Aber: Um was geht es bei dieser preferred partnership konkret? Was wird da genau erforscht? Wie unabhängig bleibt die Uni dabei? Und wem gehören die Forschungsergebnisse, die ja schließlich in staatlich finanzierten Labors entstehen? Patrick Schnepper vom AStA der Universität:
"Für uns ist das schon lange ein Dorn im Auge. Alos, auch unser Studierendenparlament hat da schon verschiedene Resolutionen beschlossen. Wir würden halt einfach gerne wissen: Was macht Bayer an der Uni? Was macht die Uni für Bayer? Wie läuft das Ganze? Mit Wissenschaftsfreiheit hat das so für uns in dem Sinne erstmal nix zu tun, dafür müsste es transparent dargelegt werden. Wir wissen schlichtweg einfach nicht, was wir davon halten sollen, weil wir wissen ja nicht, was gemacht wird."

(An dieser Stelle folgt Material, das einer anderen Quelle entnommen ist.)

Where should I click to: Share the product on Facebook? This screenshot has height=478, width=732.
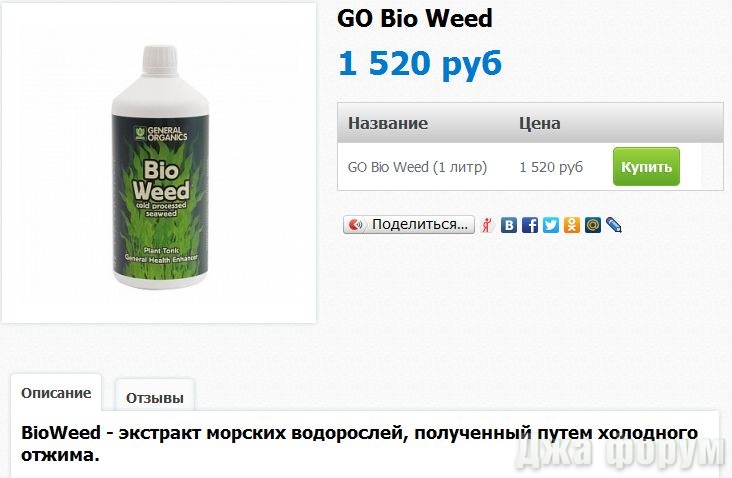[x=530, y=225]
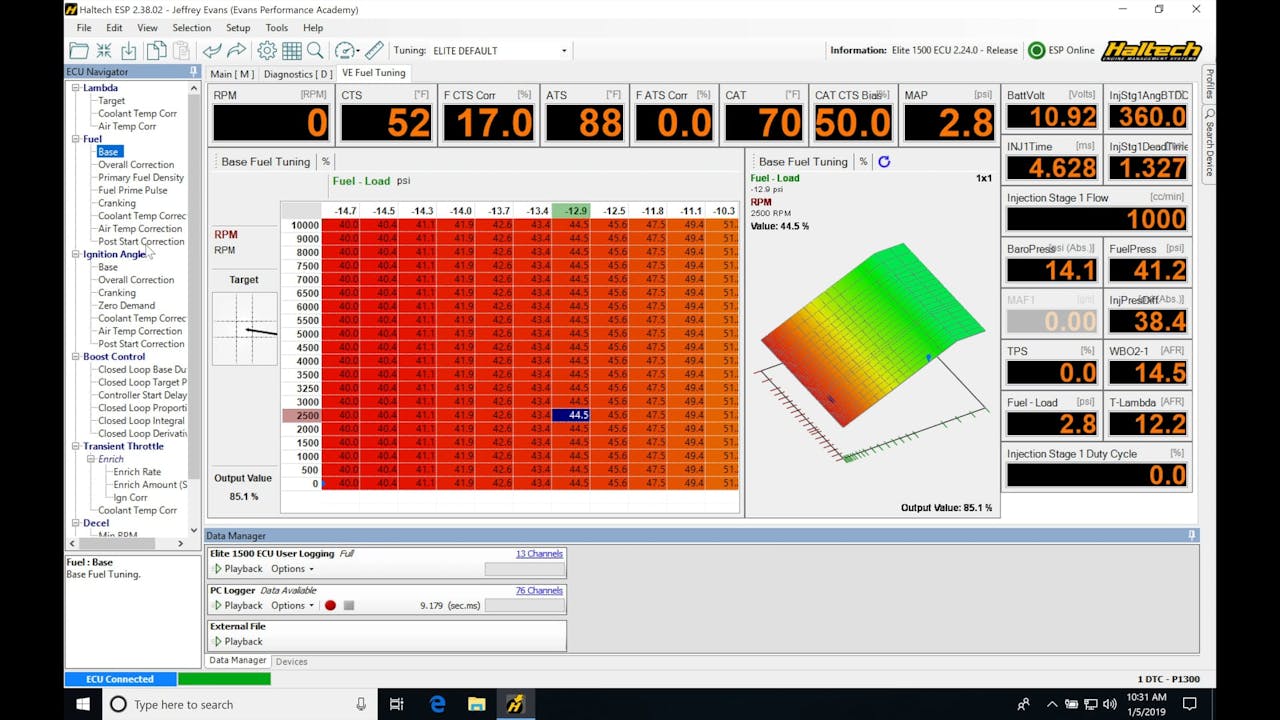This screenshot has width=1280, height=720.
Task: Open the 76 Channels link
Action: [x=539, y=590]
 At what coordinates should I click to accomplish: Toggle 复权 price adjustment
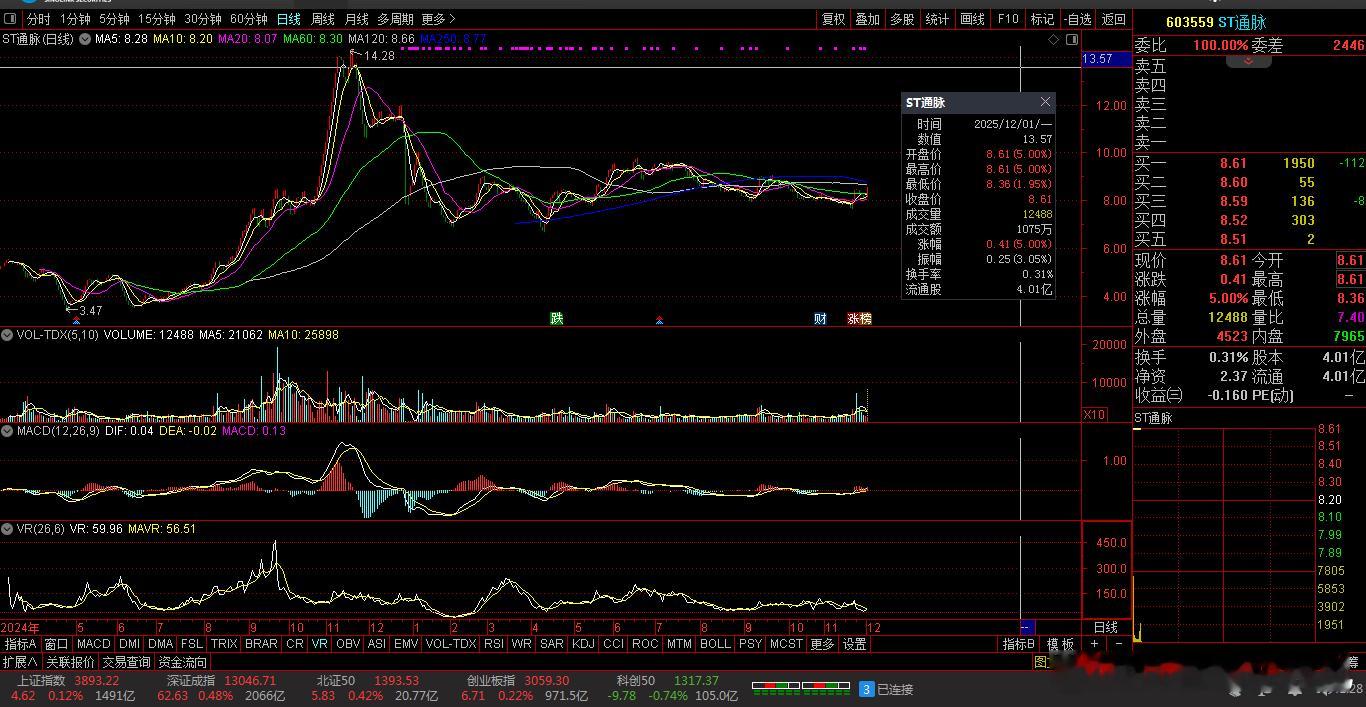click(833, 19)
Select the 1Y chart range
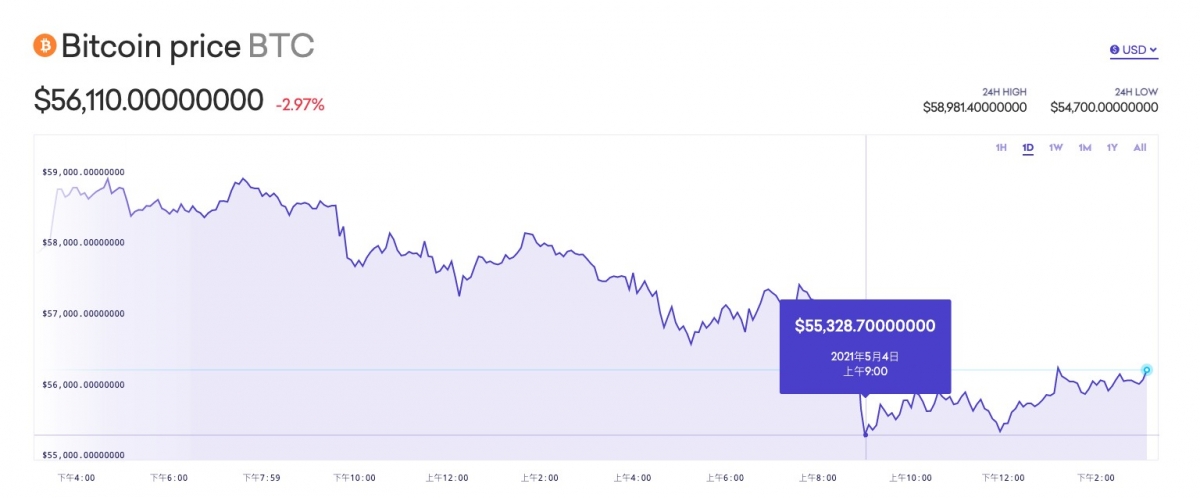Viewport: 1200px width, 498px height. point(1112,148)
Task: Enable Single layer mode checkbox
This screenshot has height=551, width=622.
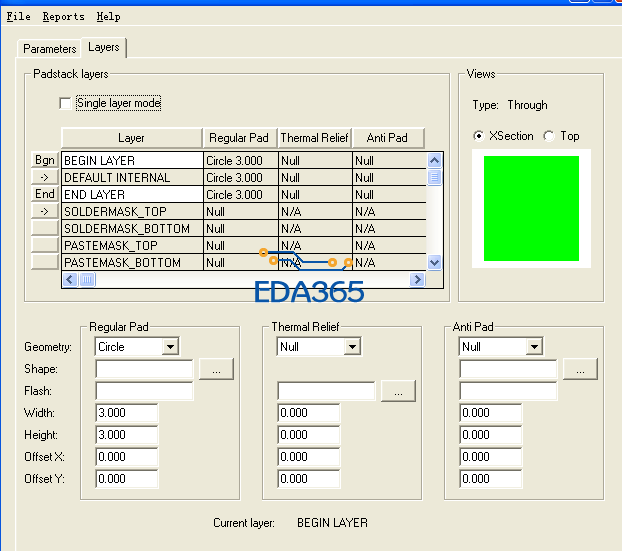Action: (x=66, y=104)
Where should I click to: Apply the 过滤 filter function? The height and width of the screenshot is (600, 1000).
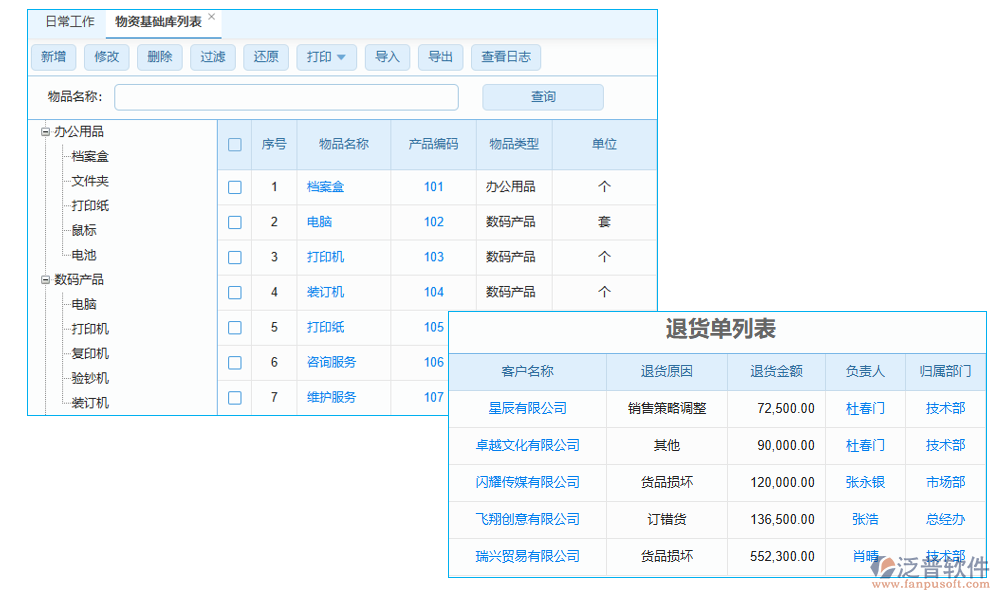212,57
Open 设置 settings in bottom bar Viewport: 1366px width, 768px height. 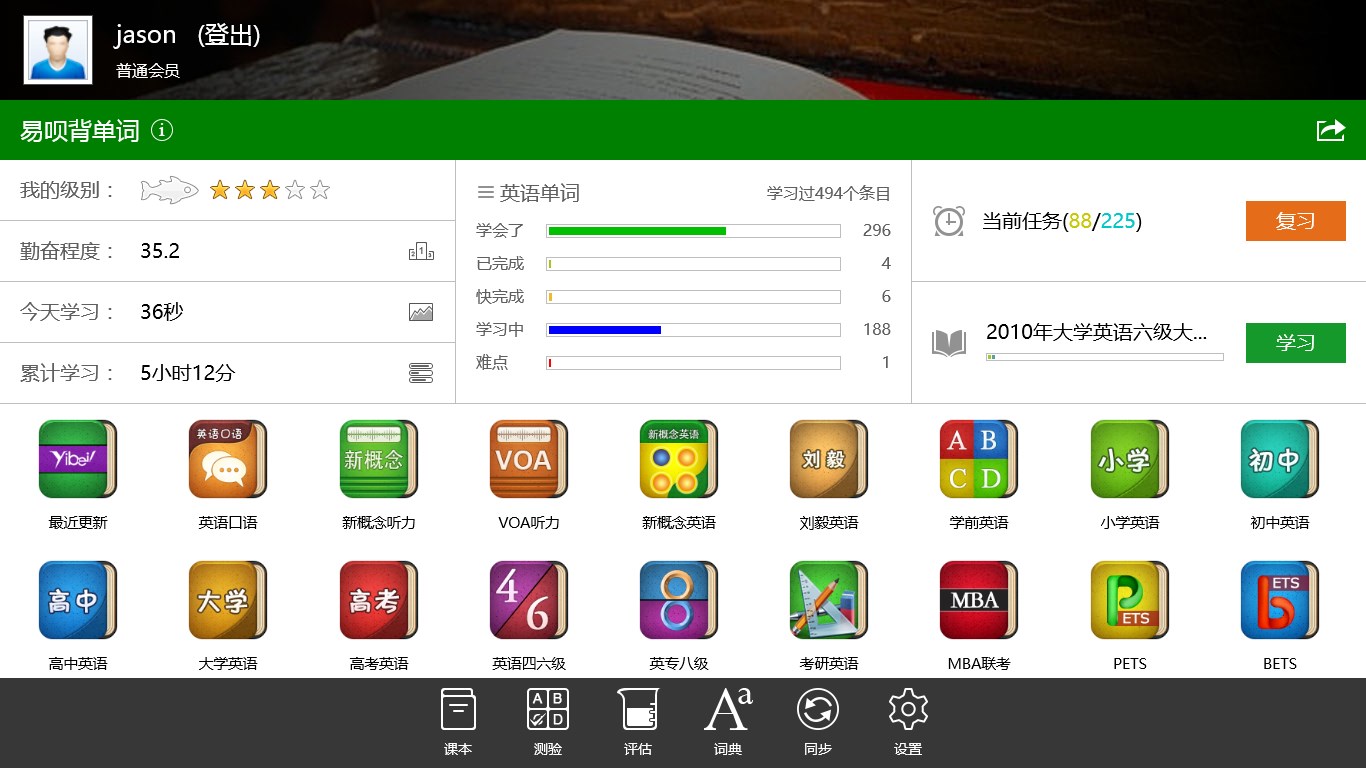click(908, 721)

Als ähnlich intransparent empfindet Andreas Keller auch viele andere Weichenstellungen in der europäischen Forschungspolitik. Keller ist Hochschulexperte und stellvertretender Vorsitzender der Gewerkschaft Erziehung und Wissenschaft. Europas Wissenschaftspolitik, sagt er, werde längst vom Lissabon-Prozess dominiert – dem vor 14 Jahren verabredeten Plan, Europa zum dynamischsten Wirtschaftsraum der Welt zu machen.
Andreas Keller: "Das große Problem am Lissabon-Prozess ist, dass er tatsächlich alle Maßnahmen ausrichtet an einer Wettbewerbsfähigkeit Europas mit anderen Weltregionen. Auf der anderen Seite stehen auch klare Anforderungen für die Bildungspolitik in diesen Erklärungen drin. Die Schulabbrecherzahlen müssen reduziert werden, es muss mehr Geld investiert werden, als es jetzt getan wird. Das Entscheidende ist, dass wir diese positiven Impulse aufgreifen, aber sie eben nicht nur den wirtschaftlichen Interessen unterordnen, dass auch die europäische Union die vielen Milliarden, die sie für die Forschungsförderung in die Hand nimmt, der Lösung gesellschaftlicher Zukunftsaufgaben und der Grundlagenforschung zukommen lässt und nicht nur der Stärkung der Wettbewerbsfähigkeit."
Längst an die Gelder aus der Wirtschaft gewöhnt
Die aber steht immer im Vordergrund, kritisiert auch Wolfgang Lieb: Es gehe nicht um Grundlagenforschung und Bildung, sondern in erster Linie um Verwertbarkeit – von Absolventen und von Forschungsergebnissen gleichermaßen. Wolfgang Lieb wundert sich deshalb nicht, dass sich staatliche Stellen mehr und mehr aus der Hochschul-Finanzierung zurückziehen und das Feld statt dessen Geldgebern aus der Wirtschaft überlassen.
Wolfgang Lieb: "Es gibt viele Hochschulen, die haben schon einen Anteil von 40 Prozent an privaten Drittmittel-Auftragsgebern. Und das ist natürlich eine sehr gefährliche Entwicklung, ich sag jetzt mal, für die Hochschulen, die ja die wissenschaftliche Institution sein soll für die Allgemeinheit, für die Allgemeininteressen!"
Diese Aufgabe aber nehmen sie kaum noch wahr, sie haben sich stattdessen längst an die Gelder aus der Wirtschaft gewöhnt. Vielleicht blieb es deshalb beim leichten Grummeln in der Wissenschaft, als Jean-Claude Juncker seine Kommission vorstellte – obwohl eigentlich ein lauter Proteststurm die richtige Reaktion gewesen wäre.